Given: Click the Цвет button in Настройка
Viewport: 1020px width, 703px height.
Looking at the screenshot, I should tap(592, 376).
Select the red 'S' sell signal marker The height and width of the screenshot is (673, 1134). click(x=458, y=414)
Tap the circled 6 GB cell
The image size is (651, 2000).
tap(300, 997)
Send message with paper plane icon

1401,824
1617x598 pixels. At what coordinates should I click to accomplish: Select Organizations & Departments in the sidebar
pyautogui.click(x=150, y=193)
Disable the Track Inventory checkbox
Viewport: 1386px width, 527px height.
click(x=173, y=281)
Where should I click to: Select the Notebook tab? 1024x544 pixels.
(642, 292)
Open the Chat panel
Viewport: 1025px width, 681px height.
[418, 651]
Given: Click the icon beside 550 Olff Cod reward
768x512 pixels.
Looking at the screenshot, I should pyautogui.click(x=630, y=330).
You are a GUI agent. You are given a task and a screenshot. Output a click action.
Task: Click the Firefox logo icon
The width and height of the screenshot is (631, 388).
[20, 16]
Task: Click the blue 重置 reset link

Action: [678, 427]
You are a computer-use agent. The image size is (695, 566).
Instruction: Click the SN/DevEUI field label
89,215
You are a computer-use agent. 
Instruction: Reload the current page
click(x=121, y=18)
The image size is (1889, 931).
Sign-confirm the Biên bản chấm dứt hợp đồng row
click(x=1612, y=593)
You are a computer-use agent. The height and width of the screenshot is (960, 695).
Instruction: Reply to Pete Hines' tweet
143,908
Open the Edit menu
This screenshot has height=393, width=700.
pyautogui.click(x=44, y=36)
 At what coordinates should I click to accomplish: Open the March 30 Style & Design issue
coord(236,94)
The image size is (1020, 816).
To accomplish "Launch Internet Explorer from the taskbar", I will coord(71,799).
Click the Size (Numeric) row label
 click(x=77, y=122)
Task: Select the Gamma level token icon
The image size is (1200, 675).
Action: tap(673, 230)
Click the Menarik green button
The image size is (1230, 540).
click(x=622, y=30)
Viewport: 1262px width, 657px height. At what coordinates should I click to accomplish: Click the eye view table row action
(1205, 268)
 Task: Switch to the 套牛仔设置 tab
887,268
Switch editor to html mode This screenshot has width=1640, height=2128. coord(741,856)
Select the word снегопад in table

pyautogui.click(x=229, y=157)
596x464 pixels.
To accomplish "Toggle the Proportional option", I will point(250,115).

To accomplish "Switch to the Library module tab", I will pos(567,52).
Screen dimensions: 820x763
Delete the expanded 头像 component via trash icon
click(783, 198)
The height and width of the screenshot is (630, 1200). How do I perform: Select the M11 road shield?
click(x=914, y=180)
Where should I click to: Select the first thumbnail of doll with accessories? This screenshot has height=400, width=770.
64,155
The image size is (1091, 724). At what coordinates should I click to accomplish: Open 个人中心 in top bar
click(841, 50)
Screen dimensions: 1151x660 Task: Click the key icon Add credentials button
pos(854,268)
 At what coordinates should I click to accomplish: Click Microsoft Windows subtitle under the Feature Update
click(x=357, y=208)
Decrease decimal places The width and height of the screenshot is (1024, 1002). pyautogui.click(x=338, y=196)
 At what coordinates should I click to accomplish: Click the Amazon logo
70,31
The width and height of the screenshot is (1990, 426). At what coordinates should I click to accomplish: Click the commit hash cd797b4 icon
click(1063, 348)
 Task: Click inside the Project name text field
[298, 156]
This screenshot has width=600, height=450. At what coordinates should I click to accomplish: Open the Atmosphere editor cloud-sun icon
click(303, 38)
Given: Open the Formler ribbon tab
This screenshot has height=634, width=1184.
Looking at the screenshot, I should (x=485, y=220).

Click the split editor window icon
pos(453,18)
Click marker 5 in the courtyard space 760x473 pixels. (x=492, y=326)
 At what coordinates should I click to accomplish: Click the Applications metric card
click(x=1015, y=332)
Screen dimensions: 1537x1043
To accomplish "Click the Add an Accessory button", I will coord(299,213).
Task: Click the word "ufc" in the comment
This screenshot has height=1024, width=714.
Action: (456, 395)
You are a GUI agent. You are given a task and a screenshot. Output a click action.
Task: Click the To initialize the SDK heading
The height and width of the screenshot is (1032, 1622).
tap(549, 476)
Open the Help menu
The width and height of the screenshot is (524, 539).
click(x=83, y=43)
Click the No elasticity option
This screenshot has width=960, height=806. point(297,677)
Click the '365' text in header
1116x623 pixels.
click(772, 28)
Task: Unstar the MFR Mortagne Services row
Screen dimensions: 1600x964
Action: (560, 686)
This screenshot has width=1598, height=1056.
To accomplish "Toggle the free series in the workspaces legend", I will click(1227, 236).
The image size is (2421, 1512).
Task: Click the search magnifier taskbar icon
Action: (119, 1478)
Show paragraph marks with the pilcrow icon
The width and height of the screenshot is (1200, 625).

Aim of the exercise: Show all lines from the entries that hold "agent".

Expected answer:
You are a GUI agent. You are given a task and a screenshot. Output a click action.
You are a computer-use agent. The image size is (695, 566).
You are a computer-use agent. 
You are a computer-use agent. The height and width of the screenshot is (960, 695).
You are a GUI agent. You are given a task and a screenshot. Output a click action.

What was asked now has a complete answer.